On lit, par exemple, la série de longs papiers, implacablement documentés, que Le Monde vient de consacrer à, je cite, « un vaste système délictueux impliquant de hautes personnalités liées à Nicolas Sarkozy » : on voit là – on revoit, devrais-je dire, car on savait (presque) tout cela – un univers ahurissant de glauquerie barbouzarde, dont la seule description devrait à jamais empêcher que l’intéressé brigue chez nous (et derechef) la chefferie de l’État.

Mais voilà le plus stupéfiant : de la même façon que la mise en évidence de la scélératesse de Trump – ovationné par le Ku Klux Klan – ne dissuade nullement sa clientèle de lui donner de la voix, la droite décomplexée qui veut chez nous remettre Sarko dans l’Élysée n’est aucunement rebutée par la révélation que son héros se meut comme Nemo dans l’eau au contact de fréquentations, disons, interlopes [^1]. Pis encore : elle a pris le pli de traiter ces informations accablantes par le mépris qu’on réserve communément aux mensonges avérés.

Mais il est vrai qu’elle est entretenue dans cette déraison par quelques émérites professeurs de vertu – je pense notamment à l’excellent M. Ciotti –, qui emploient de considérables bouts de leur temps, exactement comme font leurs homologues états-uniens de la Trump team, à suggérer que Sarkozy est la victime d’on ne sait trop quels complots : inutile, après cela, d’escompter que la vérité des faits puisse dessiller le fan-club de l’ex-président, puisque ses supporters sont invités à croire que leur production relève d’une espèce de conspiration, et à douter, par conséquent, de leur véracité.

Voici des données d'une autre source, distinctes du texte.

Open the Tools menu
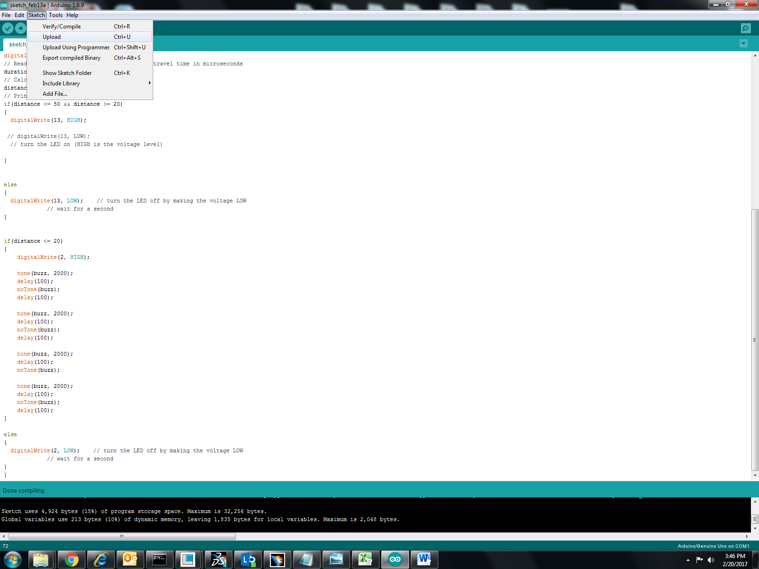 pyautogui.click(x=56, y=15)
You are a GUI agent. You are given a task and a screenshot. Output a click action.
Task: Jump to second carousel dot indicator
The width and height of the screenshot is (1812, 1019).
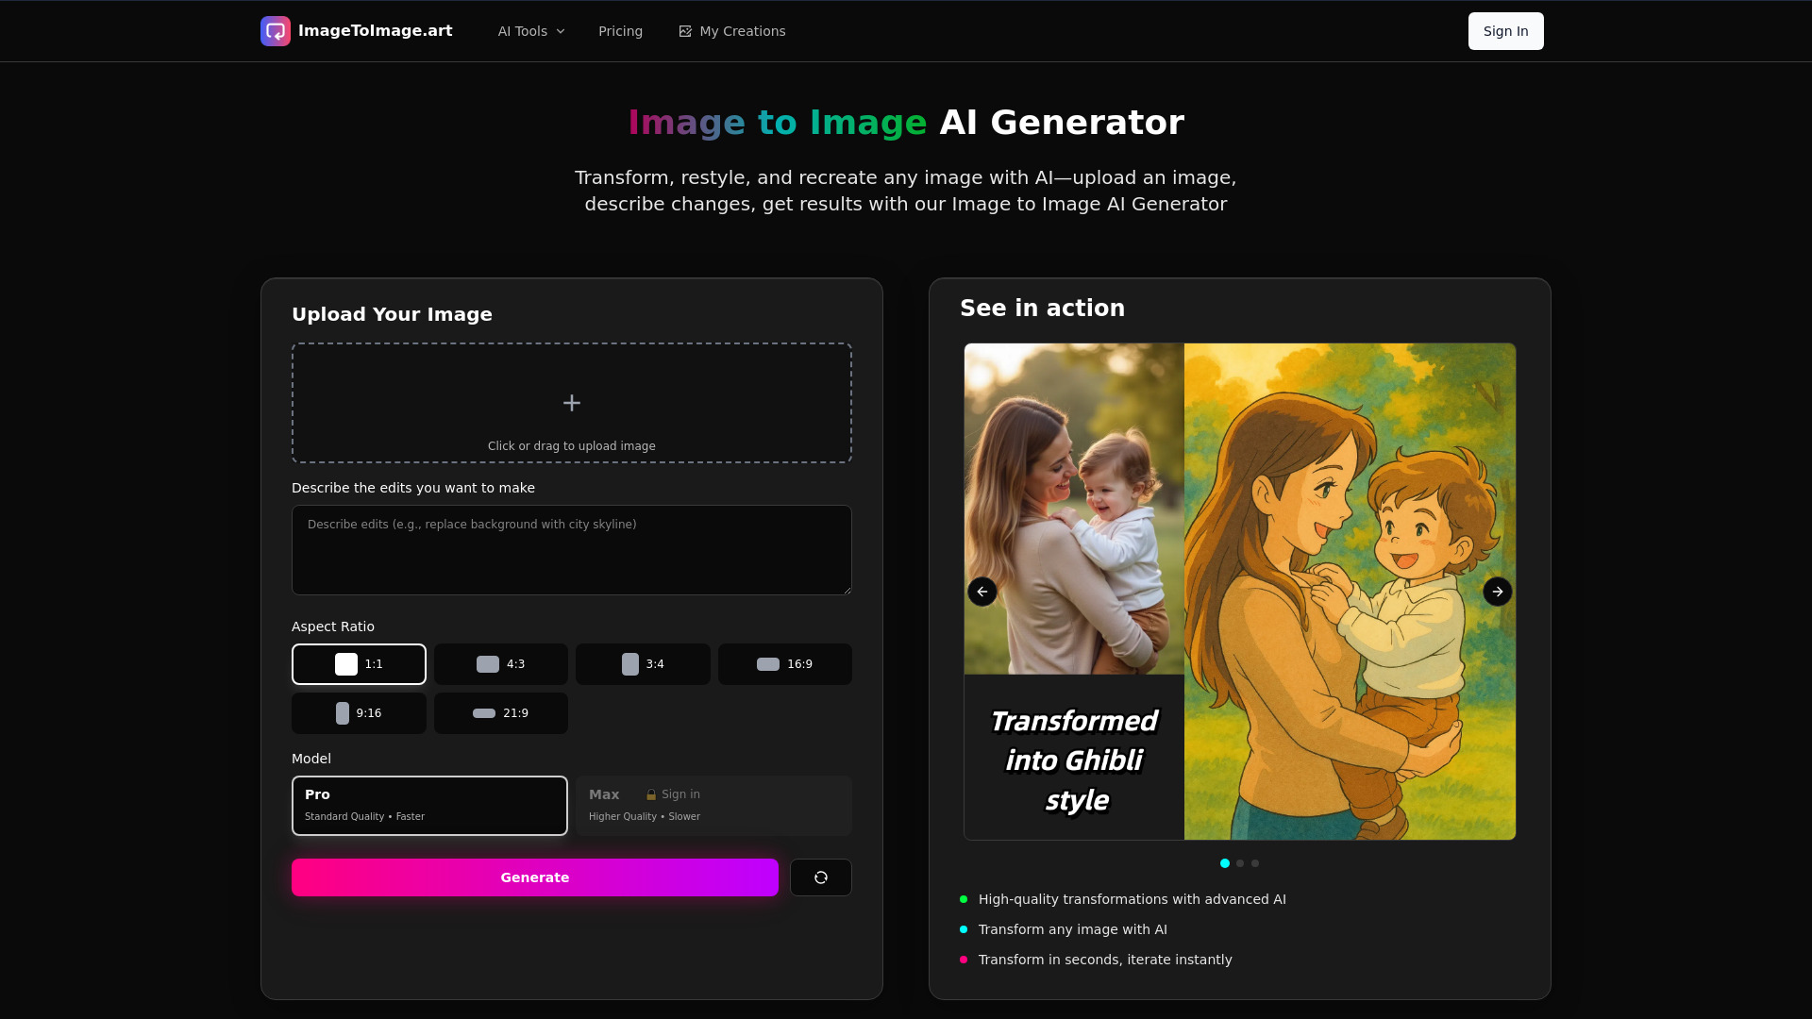1240,863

Et il est vrai aussi que les apprentis sorciers qui préparent ainsi, sur un mode tout orwellien, un monde fanatisé où le réel n’aura plus aucune prise et dans lequel tout s’expliquera à la seule aune du complotisme auraient tort de se gêner – puisqu’à de très rares exceptions près leurs fidèles servants de la presse dominante, loin de pointer qu’ils endossent là une immense responsabilité, continuent de les traiter, de débats en interviews, en hôtes dignes de foi.

[^1] « Interlope : qui est d’aspect équivoque, dont l’honnêteté ou l’honorabilité sont douteuses. » J’adore ce mot, je désespérais de pouvoir jamais le caser dans cette chronique : merci, Kozy.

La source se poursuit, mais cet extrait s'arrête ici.